Seoul has been equally oblivious in its spat with Tokyo this time around.

The rightist government under Prime Minister Shinzo Abe warned of strong reactions to Korean court rulings on wartime forced labor. Japanese media outlets have been reporting from the beginning of the year that Tokyo had drawn up a list of more than 100 retaliatory actions it could take on Seoul. Many experts warned it was not a bluff. But Seoul refused to pay heed, arguing that Tokyo would hardly take such extreme actions.

A senior presidential aide in May disagreed with the observation that the Korea-Japan relationship was at its worst. I want to ask him now if he still think so. President Moon Jae-in has been chairing emergency meetings with business and political leaders in the face of a “grave challenge” to the nation. Months have passed since the Korean Supreme Court ruled in favor of ordering Japanese companies to pay damages to Korean workers forced to work during World War II, and the country’s most valuable companies are on the line. Our entire economy is on the line — perhaps our future.

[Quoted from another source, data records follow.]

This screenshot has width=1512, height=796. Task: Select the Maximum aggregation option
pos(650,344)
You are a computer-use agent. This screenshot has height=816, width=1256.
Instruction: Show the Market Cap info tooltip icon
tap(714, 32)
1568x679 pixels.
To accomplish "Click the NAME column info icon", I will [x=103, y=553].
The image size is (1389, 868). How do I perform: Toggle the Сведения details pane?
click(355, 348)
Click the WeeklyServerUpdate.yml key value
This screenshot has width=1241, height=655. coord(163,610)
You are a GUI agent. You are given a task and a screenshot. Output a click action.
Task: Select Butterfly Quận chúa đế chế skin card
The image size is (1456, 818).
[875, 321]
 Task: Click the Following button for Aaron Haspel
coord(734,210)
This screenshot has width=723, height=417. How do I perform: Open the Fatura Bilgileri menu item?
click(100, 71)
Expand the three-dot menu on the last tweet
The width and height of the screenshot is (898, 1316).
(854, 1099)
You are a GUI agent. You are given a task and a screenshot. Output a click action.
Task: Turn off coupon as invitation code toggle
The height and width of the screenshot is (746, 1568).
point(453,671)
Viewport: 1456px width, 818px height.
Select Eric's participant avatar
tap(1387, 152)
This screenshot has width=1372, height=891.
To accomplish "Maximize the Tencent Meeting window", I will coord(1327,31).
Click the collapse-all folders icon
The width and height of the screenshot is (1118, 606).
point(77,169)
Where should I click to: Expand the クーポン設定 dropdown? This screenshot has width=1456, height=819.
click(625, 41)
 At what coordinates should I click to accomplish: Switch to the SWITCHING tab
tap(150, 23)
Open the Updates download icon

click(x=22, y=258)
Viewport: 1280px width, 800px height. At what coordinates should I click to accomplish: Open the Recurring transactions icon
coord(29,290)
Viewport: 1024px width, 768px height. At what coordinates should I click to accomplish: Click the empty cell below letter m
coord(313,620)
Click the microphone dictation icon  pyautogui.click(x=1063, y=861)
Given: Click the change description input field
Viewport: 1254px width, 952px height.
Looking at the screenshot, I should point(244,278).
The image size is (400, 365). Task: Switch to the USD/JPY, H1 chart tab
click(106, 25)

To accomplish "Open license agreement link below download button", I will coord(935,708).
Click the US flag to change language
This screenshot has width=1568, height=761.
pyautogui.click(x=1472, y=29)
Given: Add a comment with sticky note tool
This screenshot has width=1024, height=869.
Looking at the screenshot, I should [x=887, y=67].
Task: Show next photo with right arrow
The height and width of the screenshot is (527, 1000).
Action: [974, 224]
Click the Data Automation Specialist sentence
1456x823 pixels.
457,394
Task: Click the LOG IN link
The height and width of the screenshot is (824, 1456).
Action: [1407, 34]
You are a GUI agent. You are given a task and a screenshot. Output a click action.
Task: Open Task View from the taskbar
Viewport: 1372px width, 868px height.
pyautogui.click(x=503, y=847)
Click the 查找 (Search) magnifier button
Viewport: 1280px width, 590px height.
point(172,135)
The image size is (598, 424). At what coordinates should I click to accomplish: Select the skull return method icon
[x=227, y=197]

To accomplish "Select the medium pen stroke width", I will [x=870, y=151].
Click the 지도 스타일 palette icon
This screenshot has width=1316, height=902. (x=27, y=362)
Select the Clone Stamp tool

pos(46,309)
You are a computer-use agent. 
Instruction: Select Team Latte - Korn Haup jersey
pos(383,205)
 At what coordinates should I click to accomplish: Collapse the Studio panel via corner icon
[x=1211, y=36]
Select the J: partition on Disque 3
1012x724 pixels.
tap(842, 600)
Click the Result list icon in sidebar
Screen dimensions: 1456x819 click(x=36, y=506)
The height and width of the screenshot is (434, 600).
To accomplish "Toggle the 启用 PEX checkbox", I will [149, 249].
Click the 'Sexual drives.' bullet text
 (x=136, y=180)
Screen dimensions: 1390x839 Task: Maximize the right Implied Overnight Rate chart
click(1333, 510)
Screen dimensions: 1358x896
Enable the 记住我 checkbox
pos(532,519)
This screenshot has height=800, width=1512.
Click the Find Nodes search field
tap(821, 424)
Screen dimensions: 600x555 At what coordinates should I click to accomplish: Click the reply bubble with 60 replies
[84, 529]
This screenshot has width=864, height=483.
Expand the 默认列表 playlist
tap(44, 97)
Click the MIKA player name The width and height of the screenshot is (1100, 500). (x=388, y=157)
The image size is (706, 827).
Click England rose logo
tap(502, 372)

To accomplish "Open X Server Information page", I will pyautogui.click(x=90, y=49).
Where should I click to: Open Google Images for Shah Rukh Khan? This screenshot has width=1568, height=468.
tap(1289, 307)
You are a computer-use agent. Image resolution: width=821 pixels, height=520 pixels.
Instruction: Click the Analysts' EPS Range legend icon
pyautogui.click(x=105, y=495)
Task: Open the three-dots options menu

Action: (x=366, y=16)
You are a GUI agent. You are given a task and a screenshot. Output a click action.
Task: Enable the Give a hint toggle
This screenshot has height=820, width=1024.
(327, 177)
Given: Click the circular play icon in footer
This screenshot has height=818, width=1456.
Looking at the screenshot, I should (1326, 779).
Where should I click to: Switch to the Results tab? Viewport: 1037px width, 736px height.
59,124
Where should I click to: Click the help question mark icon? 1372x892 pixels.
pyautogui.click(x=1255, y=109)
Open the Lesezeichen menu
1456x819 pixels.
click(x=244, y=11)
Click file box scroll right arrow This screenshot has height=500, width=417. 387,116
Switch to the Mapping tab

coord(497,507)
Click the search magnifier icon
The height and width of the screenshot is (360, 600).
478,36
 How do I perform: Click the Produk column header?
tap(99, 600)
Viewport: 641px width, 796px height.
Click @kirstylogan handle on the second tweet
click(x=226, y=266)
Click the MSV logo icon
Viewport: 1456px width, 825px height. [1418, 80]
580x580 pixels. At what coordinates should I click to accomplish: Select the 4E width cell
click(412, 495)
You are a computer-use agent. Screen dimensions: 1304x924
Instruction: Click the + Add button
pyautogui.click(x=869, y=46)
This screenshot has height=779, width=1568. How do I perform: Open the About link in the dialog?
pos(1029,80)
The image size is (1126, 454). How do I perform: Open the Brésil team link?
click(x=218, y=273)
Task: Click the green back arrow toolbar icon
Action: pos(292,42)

Denial can be as dangerous as wishful thinking. But sadly, the leadership has not fully woken up from its denials and delusions. Policymakers in the Blue House and government tend to regard Tokyo’s action as merely part of the Abe administration’s campaign strategy ahead of an Upper House election on Sunday. Officials are sticking to the theory that Abe has ordered an unprecedented trade embargo against Korea to muster support from conservatives ahead of the election. The comfort in that line of thinking comes from the idea that Japan’s hard-line actions will ease once the election is over.

Talk about wishful thinking. Although Tokyo’s restrictions on three key materials used in the production of semiconductors and displays in Korea were timed with the Upper House election, none of the candidates sought to capitalize on anti-Korea sentiment in their stump speeches or on television: The issue has not become a campaign theme. Polls show that the conservative camp led by Abe’s Liberal Democratic Party is set for a solid victory in the Upper House, and easing the protectionist trade policy won’t likely happen after the election is over. The election is not a factor, according to bureaucrats, journalists and experts in Japan. What matters is the Korean government’s attitude and actions.

A Japanese official said the Korean government must address the issue of compensating Korean individuals forced to work during the war as the 1965 basic treaty does not cover individual claims. Tokyo demands rightful actions from Seoul since the Korean government signed the agreement for normalizing diplomatic relations between the two in 1965. A statement on the issue from Seoul — which has refused to get involved in the judiciary’s decision based on the principle of separation of powers — would be a starting point to tangle the conundrum. The government must demonstrate the will to directly solve the problem to set the table for negotiation. Finding exactly what it can do without disrespecting the plaintiffs and Supreme Court rulings is the next step. Non-interference on grounds of the separation of powers is more or less a message to Tokyo that Seoul cannot do anything about the judiciary decisions.

Early next month, Tokyo will make a final decision on whether to remove Korea entirely from its list of countries receiving preferential treatment for trade. Not much time is left. The Joseon Dynasty (1392-1910) came under Japanese invasion for seven years because the royal court believed a report from one of two envoys sent to Japan before the breakout of the Imjin War (1592-1598). Although other aides warned Japan was preparing an attack, the court chose to believe what it wished to believe. As a result, the country had to rely on Adm. Yi Sun-shin’s miraculous defense at sea to safeguard the nation. Sadly, we do not have a strong war commander like Admiral Yi today.